(Dataset excerpts)
========================================================================
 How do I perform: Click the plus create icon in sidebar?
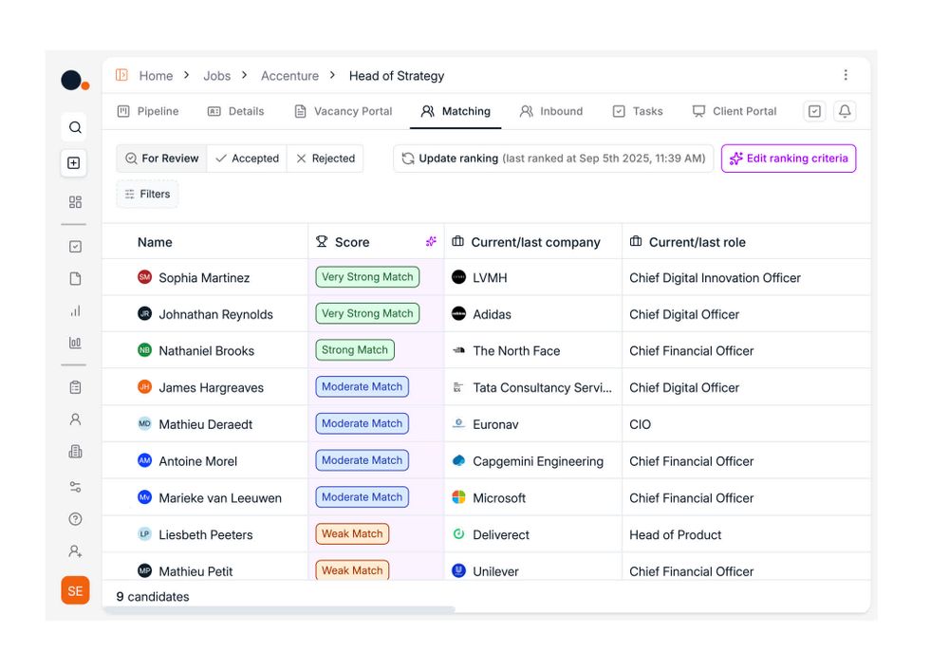(74, 163)
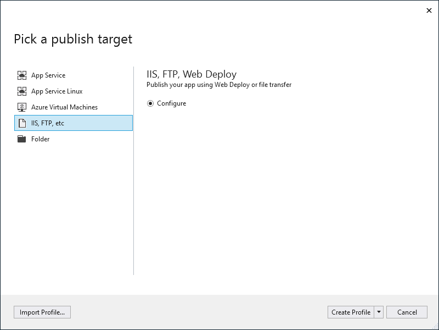Select the Folder publish target
Viewport: 439px width, 330px height.
(x=74, y=139)
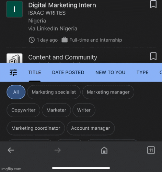The image size is (162, 172).
Task: Toggle the Copywriter filter chip
Action: click(23, 110)
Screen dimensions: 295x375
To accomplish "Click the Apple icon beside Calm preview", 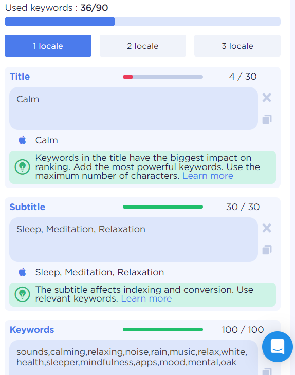I will point(22,140).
========================================================================
* _Task_:
Leave out the pictures and repeat exactly the lines from the first line of the data through the line containing "Screen dimensions: 295x375". Add nothing else.

* _Reply_:
 How do I perform: Click the plus create icon in sidebar?
(74, 163)
Select the Folder publish target
Viewport: 439px width, 330px height.
(x=74, y=139)
The image size is (162, 172).
Task: Toggle the Copywriter filter chip
Action: click(23, 110)
Screen dimensions: 295x375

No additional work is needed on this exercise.